CHP Silivri İlçe Başkanlığı döneminde tanıştığımız Avukat Necmi Şimşek daha sonra milletvekili adayı oldu, İstanbul Barosu yönetimine girdi, halen başkan yardımcılığı görevini yürütmekte. Anayasa değişikliği konusunda en çok siyasetçilerin sesi çıkıyor ama ben hukukçuları daha çok dinlememiz gerektiğine inanıyorum… Tabi siyasetçiler bile yeterince özgür görüşlerini, baskı altında hissetmeden paylaşmaktan çekinirken hukukçuların durumunu tartışmamıza bile gerek yok… Yine de tüm engellemelere rağmen bilgi de ışık gibi nerede bir çatlaklık bulsa önüne örülen dezenformasyon duvarından sızıp geçiyor onu arayanlara ulaşıyor.

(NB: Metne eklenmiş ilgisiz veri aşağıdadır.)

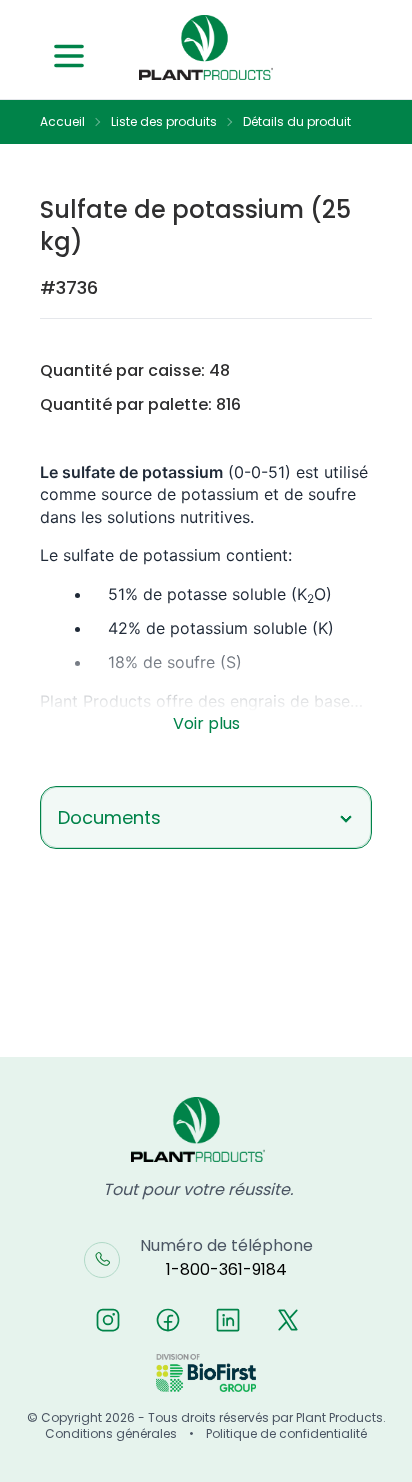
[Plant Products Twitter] (288, 1320)
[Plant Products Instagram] (108, 1320)
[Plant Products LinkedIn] (228, 1320)
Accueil (62, 122)
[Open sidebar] (69, 56)
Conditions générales (111, 1434)
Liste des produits (164, 122)
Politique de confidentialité (286, 1434)
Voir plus (206, 723)
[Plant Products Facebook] (168, 1320)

“Hain” ve “vatana ihanet” ithamları arasında siyaset kulislerinde kopan küçük kıyametlere rağmen belirlenen Anayasa değişikliği hedefine hepimizin bulunduğumuz gemiyi ulaştırmaya çalışan kaptan keşke aklımızda bu denli fazla soru işaretine neden olmasa ve içimizde giderek büyüyen kuşku tohumları ekmese…
Belki normalin üstünde paranoyak olduk… Anormalliklerin, normal sayıldığı günümüz hangi kritere göre olay ve kişileri değerlendirmek gerektiği hususunda şirazemiz de tamamen kaymış olabilir… Her şeye rağmen denize düşenin yılana sarıldığı gibi yanlış veya belirsizliklere sarılamayız! Terör denizine düşmüşken, önceliğimiz geleceğimizi belirleyecek önemli konular hakkında karar vermek değil de hayatta kalmak olmalı. Bizi denizde boğulmaktan kurtarmasını beklediğimiz kişinin böyle bir durumda önemli bir tercihte bulunmamız üzerine ısrarı rahatsızlık verici.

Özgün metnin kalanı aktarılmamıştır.